Larry Niven & Steven Barnes: Traumpark / Das Mars Projekt
Larry Niven & Steven Barnes: Traumpark /
Das Mars Projekt
(Bastei Lübbe 22072 & 24146)
1. "Traumpark"
Nachdem ich bereits "Das Voodoo-Spiel" aus dem Traumpark-Zyklus gelesen
hatte (Rezension in SX 38), besorgte ich mir nun den ersten Teil der lose
zusammenhängenden Serie. Da meine erste Rezi dazu schon einige Hefte
zurückliegt, werde ich noch einmal kurz darauf eingehen, was es mit
dem Traumpark auf sich hat.
Nach "Jurassic Park" hat sich ohnehin die Leserhaltung zu solchen fiktiven
Einrichtungen geändert. Nivens und Barnes' Vergnügungspark ist
jedoch älter als Chrichtons, zumindest der mit den Sauriern. Irgendwie
ist natürlich Crichtons "Futureworld" und "Westworld" auch in die
Gedankenwelt des Autorengespanns eingegangen, das dürfte nicht zu
vermeiden gewesen sein. Andererseits ist kaum Ähnlichkeit mit den
robotisierten "Erholungs-" Parks dieser Machart zu erkennen, genausogut
könnte man Disneyland als Urvater jener Ideenkategorie der SF heranziehen.

Aufgabe A:
In welchem Heft ist laut dem Auszug die Rezension zu „Das Voodoo-Spiel“ erschienen?

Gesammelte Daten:

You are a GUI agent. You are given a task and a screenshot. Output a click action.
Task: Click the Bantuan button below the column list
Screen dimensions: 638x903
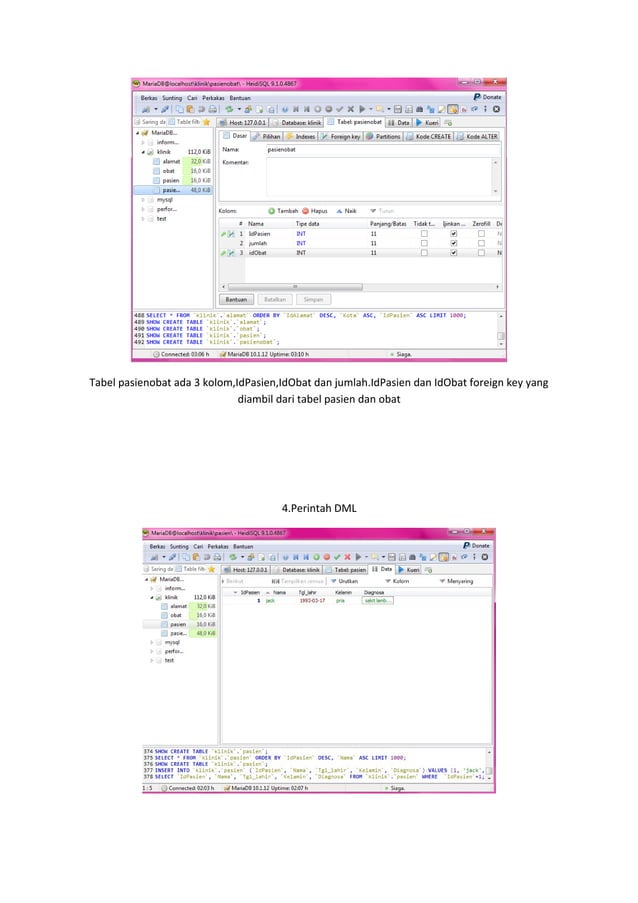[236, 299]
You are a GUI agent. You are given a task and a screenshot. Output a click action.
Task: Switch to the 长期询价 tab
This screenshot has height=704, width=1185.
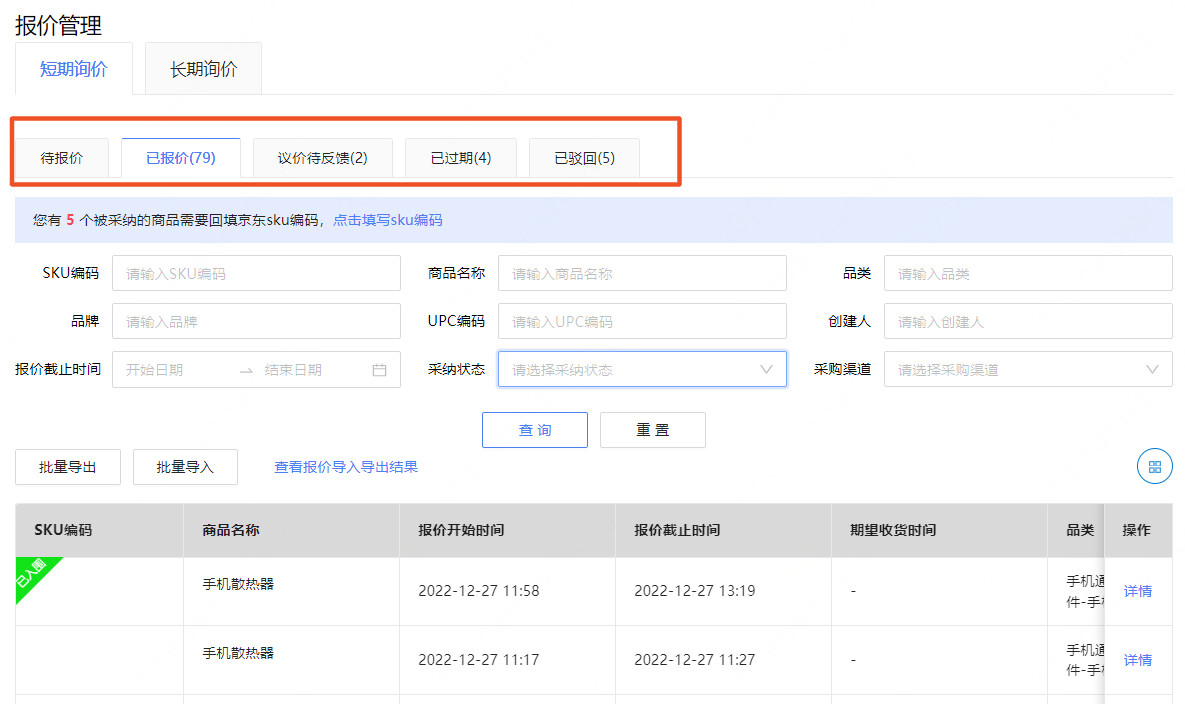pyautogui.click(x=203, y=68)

Aufgabe B:
Gib die gesamte Auflistung noch einmal aus und benenne dabei „screenshot“ überall in „screen capture“ um, ohne sonst etwas zu ändern. Lass die Bilder in der Antwort weg.

Ergebnis A:
In SX 38.

Ergebnis B:
You are a GUI agent. You are given a task and a screen capture. Output a click action.
Task: Click the Bantuan button below the column list
Screen dimensions: 638x903
[236, 299]
You are a GUI agent. You are given a task and a screen capture. Output a click action.
Task: Switch to the 长期询价 tab
This screen capture has height=704, width=1185.
pyautogui.click(x=203, y=68)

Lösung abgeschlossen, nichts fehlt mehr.